本年の1月12日に梅原猛さんが亡くなられました。

 私はその直近に、別の個所で、「受け継ごう菩薩道に立つ梅原猛の仏教論」の一文を書きました。理由は、どの新聞も梅原さんの訃報を伝え、梅原さんの業績や経歴を詳しく報道するも、梅原猛さんの「仏教論」の要の点が書かれていないことに気づいたからです。

 私は「知多の哲学者」として梅原猛さんを尊敬し、「梅原猛の仏教思想」という形で本も出しています。梅原さんの仏教論の素晴らしさは仏教が持つ諸理論を深く解明しただけでなく、仏教が持つ道徳性に着目し、日本仏教が日本道徳をつくってきたという事実を描き出したところにあると思います。「仏の教えは仏になること」、慈悲実践が仏者の任務、この活動を通して日本仏教は日本道徳をつくってきたと言います。

 梅原さんが講演でよく語った語に、「仏教の知恵を学んで生活に役立てよう」があります。仏教の知恵とは菩薩の知恵、みんなが仲よく共存するための知恵、慈悲の心です。社会問題を語る時も「能」を語る時もいつも語っていました。日本仏教が培ってきた慈悲の心を学んで仏になり善い社会をつくっていこう。これが梅原さんの日本仏教論でした。

 私はこの仏教論は受け継ぐ必要があると思っています。そこで私は、先の一文のタイトルに「梅原猛の仏教論」だけでなく、「受け継ごう」の語を添えたのでした。

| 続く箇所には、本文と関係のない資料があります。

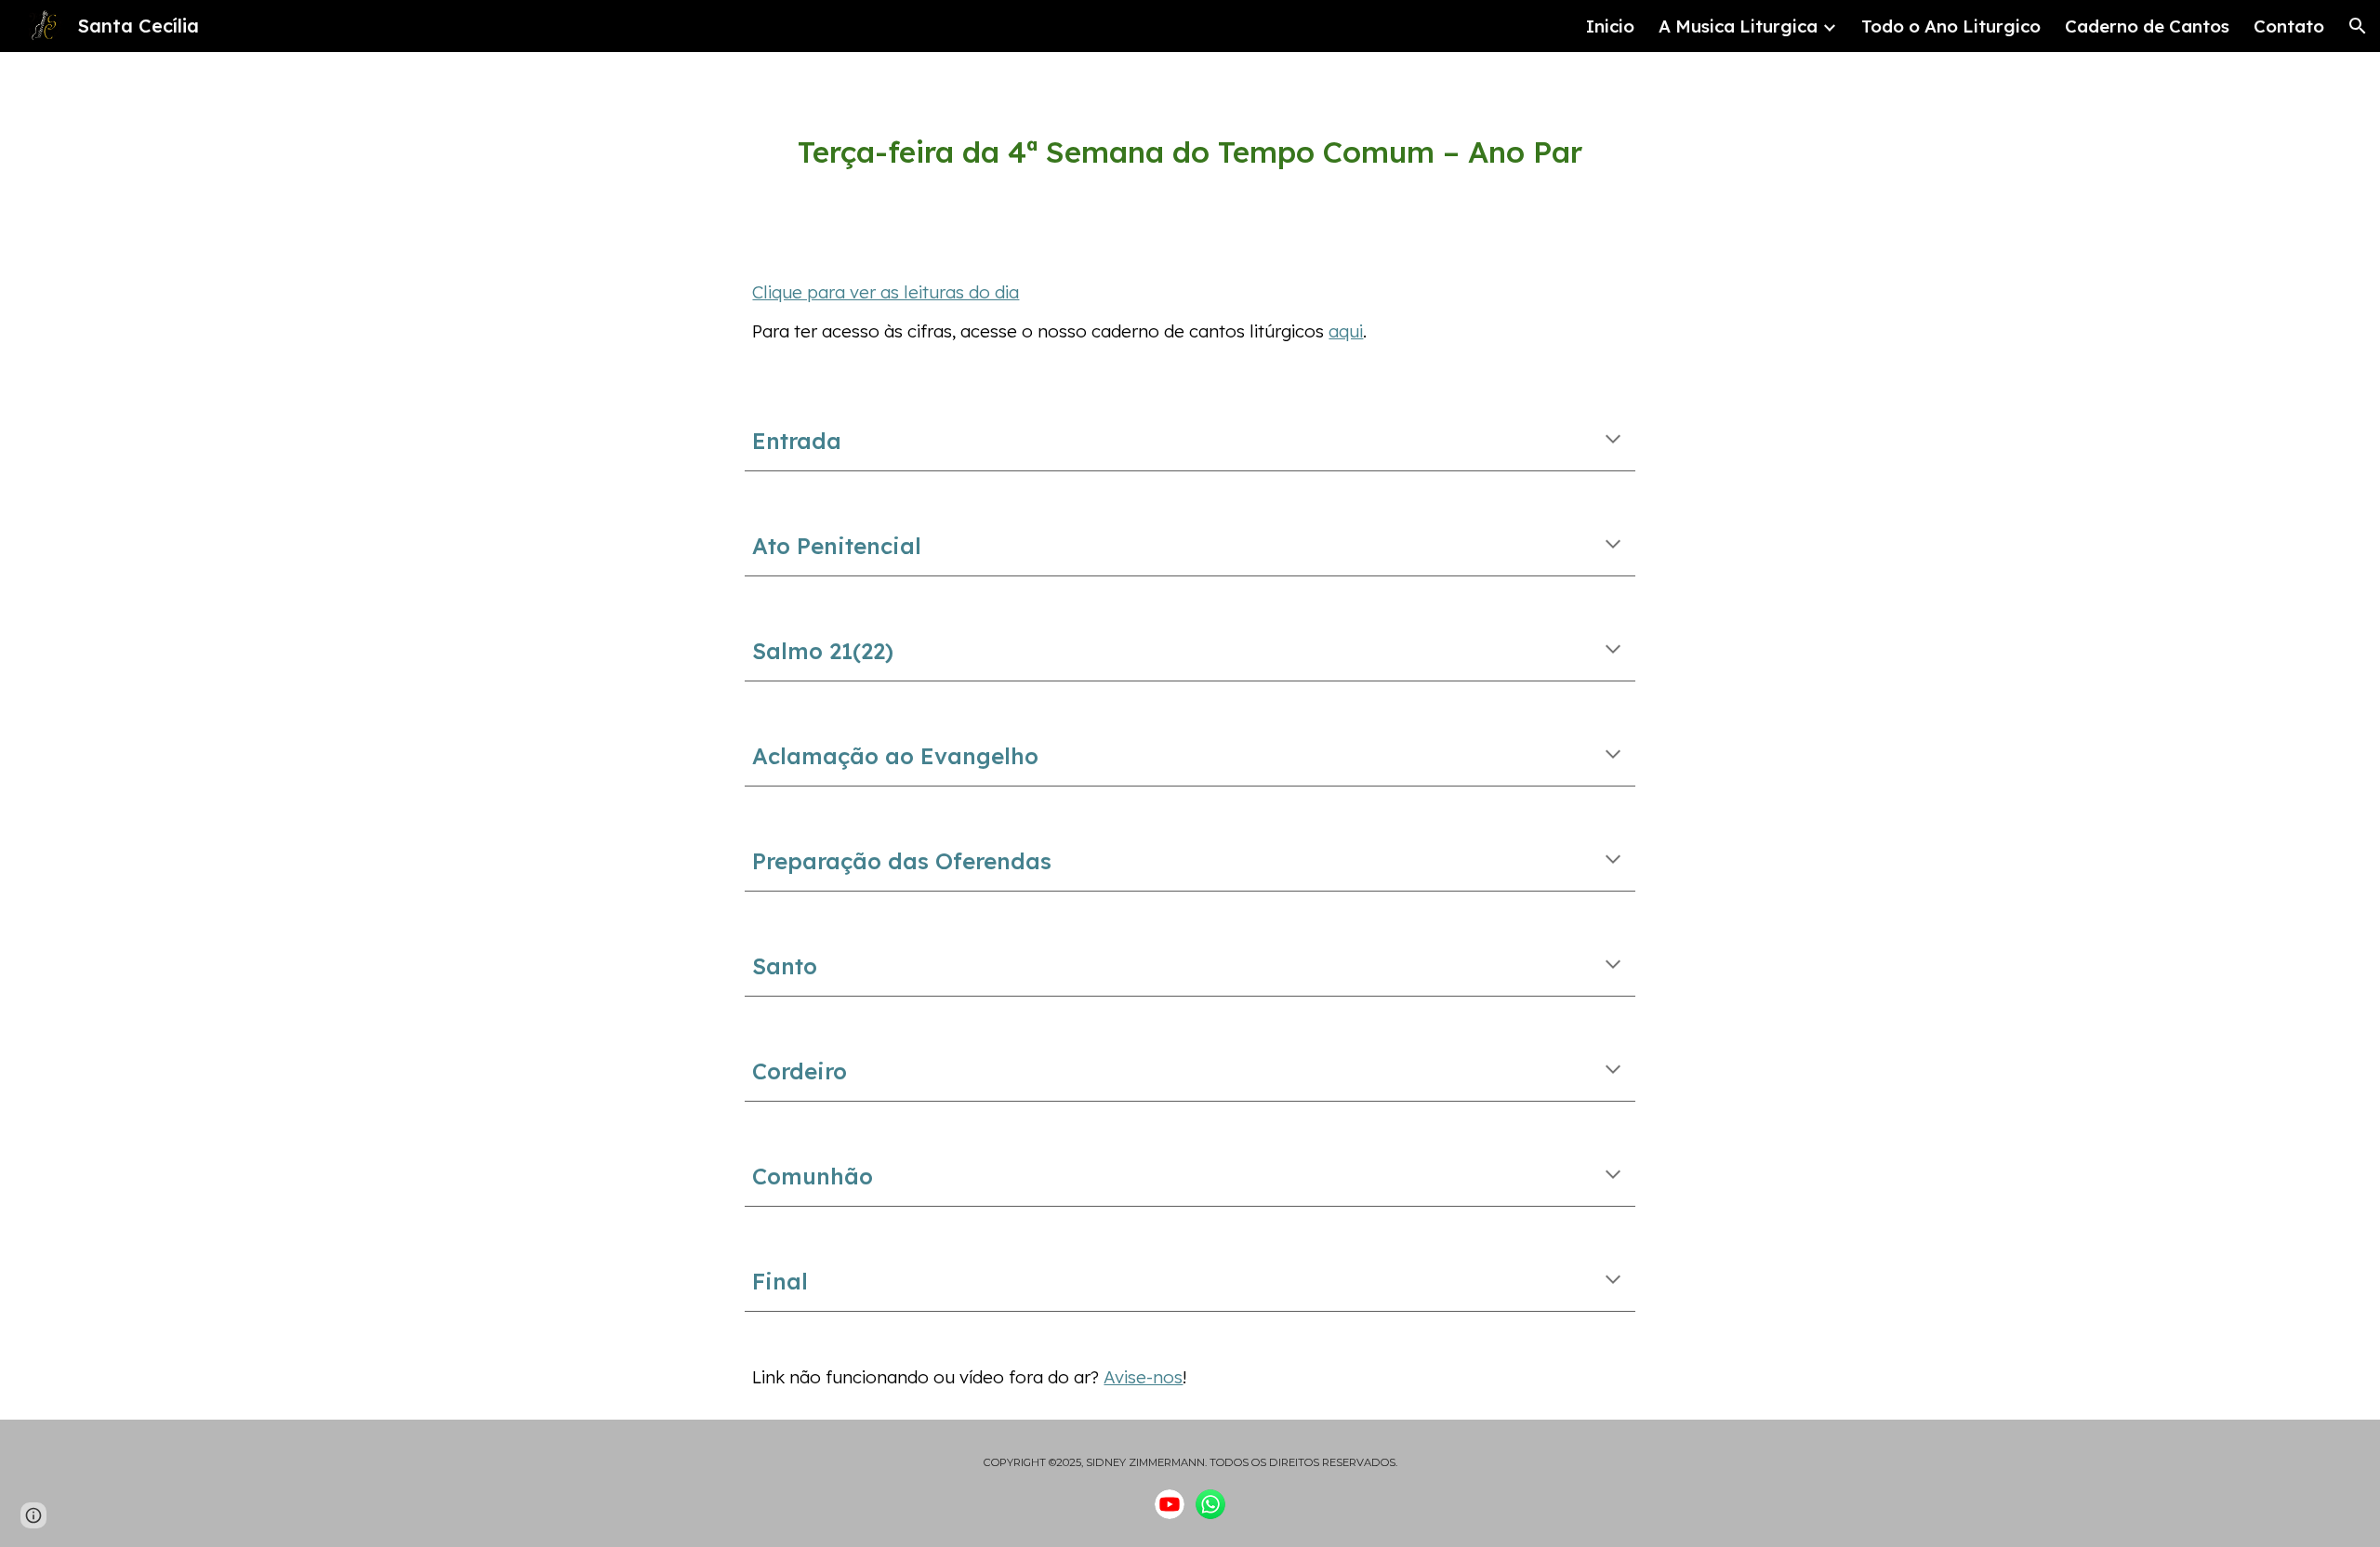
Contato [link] (2289, 26)
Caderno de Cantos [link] (2147, 26)
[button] (2357, 26)
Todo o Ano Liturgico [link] (1951, 26)
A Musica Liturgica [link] (1738, 26)
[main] (1189, 151)
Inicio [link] (1610, 26)
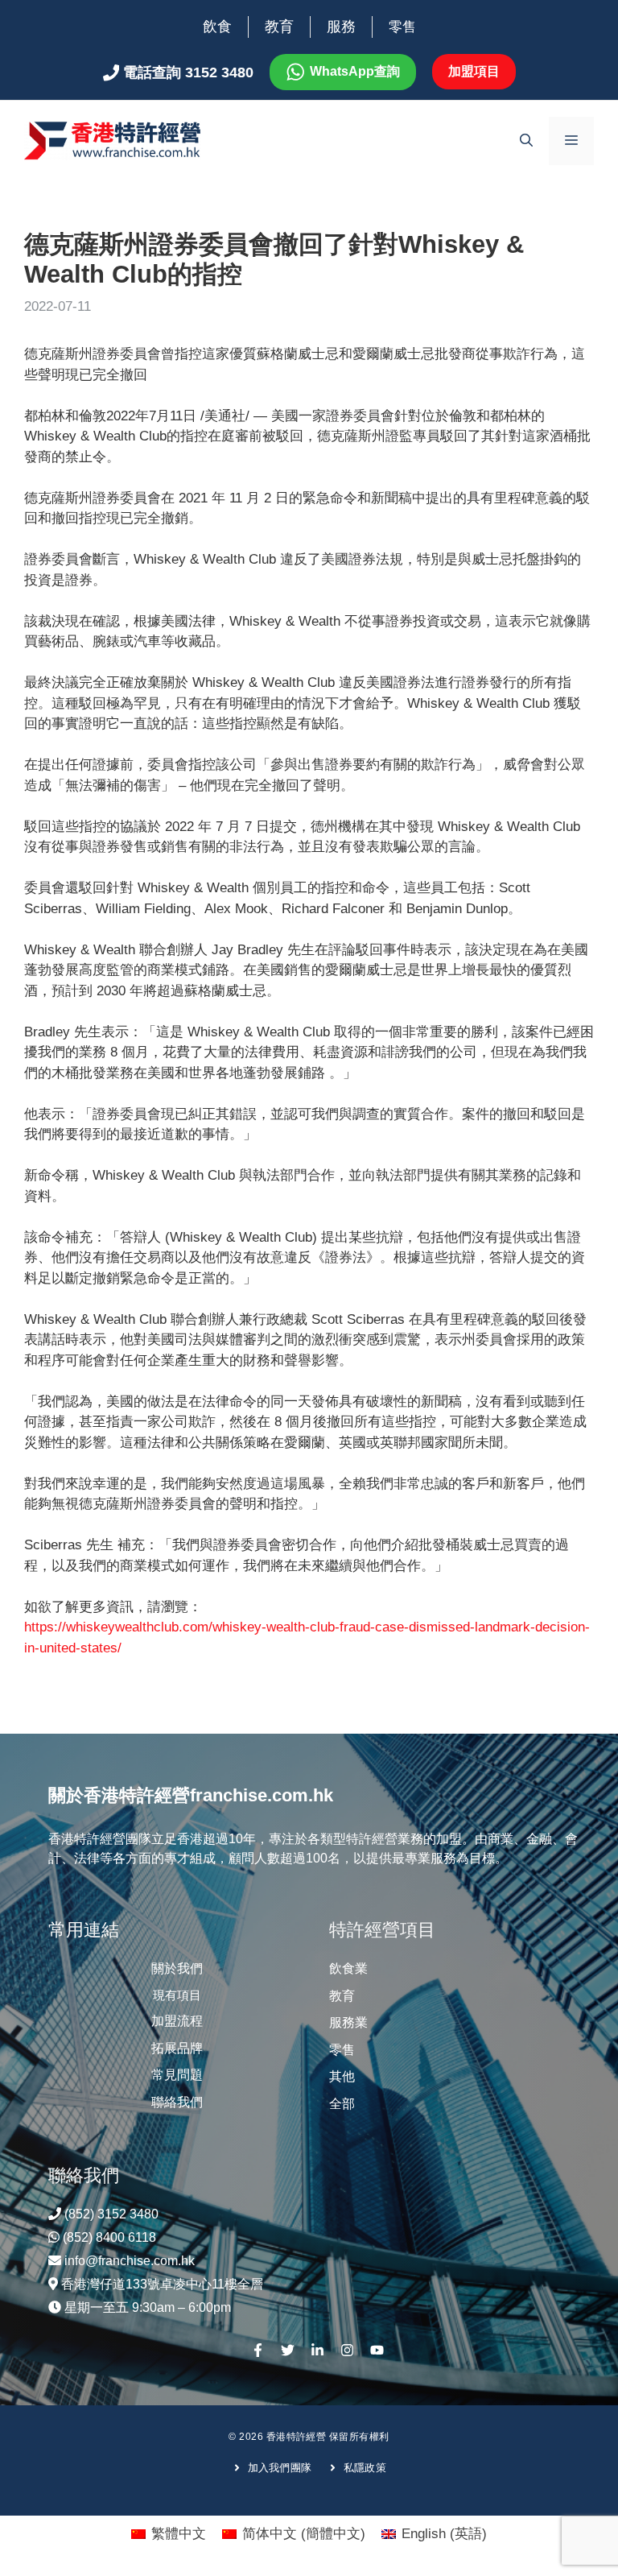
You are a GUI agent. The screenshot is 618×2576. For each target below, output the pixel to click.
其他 (342, 2076)
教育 (279, 27)
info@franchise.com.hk (129, 2261)
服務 (341, 27)
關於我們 (177, 1968)
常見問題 (177, 2075)
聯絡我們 (177, 2102)
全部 (342, 2104)
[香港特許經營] (112, 139)
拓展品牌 (177, 2048)
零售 (402, 27)
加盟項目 (474, 71)
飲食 (217, 27)
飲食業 (348, 1968)
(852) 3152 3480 (111, 2214)
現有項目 (177, 1995)
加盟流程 (177, 2021)
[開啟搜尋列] (526, 141)
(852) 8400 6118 (109, 2237)
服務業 (348, 2022)
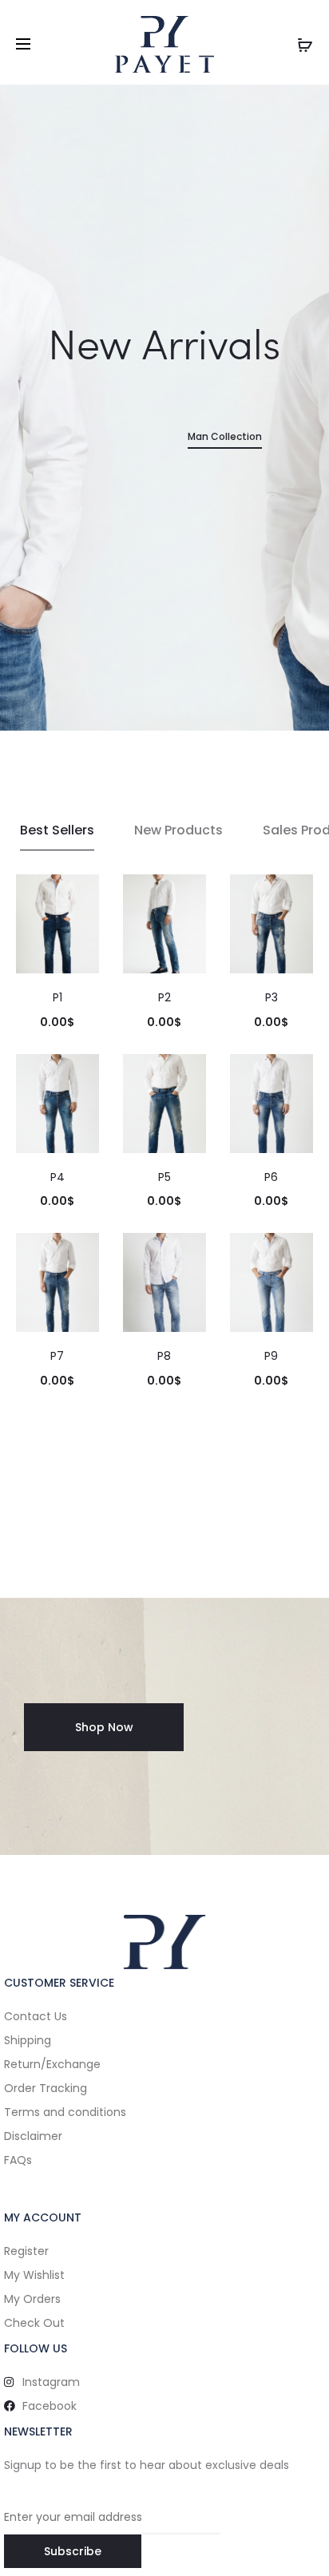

 梅原さんのこの仏教論に触発されて、私は、「知多から見た日本仏教」の構想を温めています。何かの機会があれば是非発表したいと考えています。この仏教論は梅原さんの仏教論を裏付けるものになるでしよう。なぜなら、知多地方が仏教を受容する中で、人々がどのように共存の村づくりを進めてきたかを見ていくことを、この論は目標とするからです。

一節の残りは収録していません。